Saved data entries

--

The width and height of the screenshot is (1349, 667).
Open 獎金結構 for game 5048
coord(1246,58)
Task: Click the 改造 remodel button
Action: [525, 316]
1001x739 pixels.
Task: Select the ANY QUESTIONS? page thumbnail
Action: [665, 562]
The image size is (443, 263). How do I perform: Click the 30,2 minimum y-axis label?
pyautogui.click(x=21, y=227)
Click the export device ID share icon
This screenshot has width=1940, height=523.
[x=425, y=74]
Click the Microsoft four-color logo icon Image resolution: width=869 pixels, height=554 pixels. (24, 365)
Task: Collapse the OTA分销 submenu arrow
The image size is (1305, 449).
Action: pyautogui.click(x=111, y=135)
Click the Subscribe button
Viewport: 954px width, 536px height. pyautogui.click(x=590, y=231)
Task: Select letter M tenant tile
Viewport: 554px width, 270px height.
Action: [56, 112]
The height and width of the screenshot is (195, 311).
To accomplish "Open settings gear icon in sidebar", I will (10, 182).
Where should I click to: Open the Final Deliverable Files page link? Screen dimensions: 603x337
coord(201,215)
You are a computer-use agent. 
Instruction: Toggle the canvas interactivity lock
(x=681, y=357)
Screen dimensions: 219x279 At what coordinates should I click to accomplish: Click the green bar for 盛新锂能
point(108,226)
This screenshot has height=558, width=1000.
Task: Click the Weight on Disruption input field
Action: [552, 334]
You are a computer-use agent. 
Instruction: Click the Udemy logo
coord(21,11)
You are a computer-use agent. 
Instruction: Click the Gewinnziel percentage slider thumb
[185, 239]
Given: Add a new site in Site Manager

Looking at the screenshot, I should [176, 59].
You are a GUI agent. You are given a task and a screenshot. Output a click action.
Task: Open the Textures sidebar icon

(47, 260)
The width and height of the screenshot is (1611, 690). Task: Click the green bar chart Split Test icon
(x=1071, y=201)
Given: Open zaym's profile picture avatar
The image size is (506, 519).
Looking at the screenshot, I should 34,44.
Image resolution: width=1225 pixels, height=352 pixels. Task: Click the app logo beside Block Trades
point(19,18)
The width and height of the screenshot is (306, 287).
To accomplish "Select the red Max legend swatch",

--

Give back exactly the lines from the beginning of the records through the line containing "You are a GUI", and only those.

- REPLY TO THE TASK -
The width and height of the screenshot is (1349, 667).
Open 獎金結構 for game 5048
coord(1246,58)
Task: Click the 改造 remodel button
Action: [525, 316]
1001x739 pixels.
Task: Select the ANY QUESTIONS? page thumbnail
Action: [665, 562]
The image size is (443, 263). How do I perform: Click the 30,2 minimum y-axis label?
pyautogui.click(x=21, y=227)
Click the export device ID share icon
This screenshot has width=1940, height=523.
[x=425, y=74]
Click the Microsoft four-color logo icon Image resolution: width=869 pixels, height=554 pixels. (24, 365)
Task: Collapse the OTA分销 submenu arrow
The image size is (1305, 449).
Action: pyautogui.click(x=111, y=135)
Click the Subscribe button
Viewport: 954px width, 536px height. pyautogui.click(x=590, y=231)
Task: Select letter M tenant tile
Viewport: 554px width, 270px height.
Action: [56, 112]
The height and width of the screenshot is (195, 311).
To accomplish "Open settings gear icon in sidebar", I will (10, 182).
Where should I click to: Open the Final Deliverable Files page link? Screen dimensions: 603x337
coord(201,215)
You are a computer-use agent. 
Instruction: Toggle the canvas interactivity lock
(x=681, y=357)
Screen dimensions: 219x279 At what coordinates should I click to accomplish: Click the green bar for 盛新锂能
point(108,226)
This screenshot has height=558, width=1000.
Task: Click the Weight on Disruption input field
Action: [552, 334]
You are a computer-use agent. 
Instruction: Click the Udemy logo
coord(21,11)
You are a computer-use agent. 
Instruction: Click the Gewinnziel percentage slider thumb
[185, 239]
Given: Add a new site in Site Manager

Looking at the screenshot, I should [176, 59].
You are a GUI agent. You are given a task and a screenshot. Output a click action.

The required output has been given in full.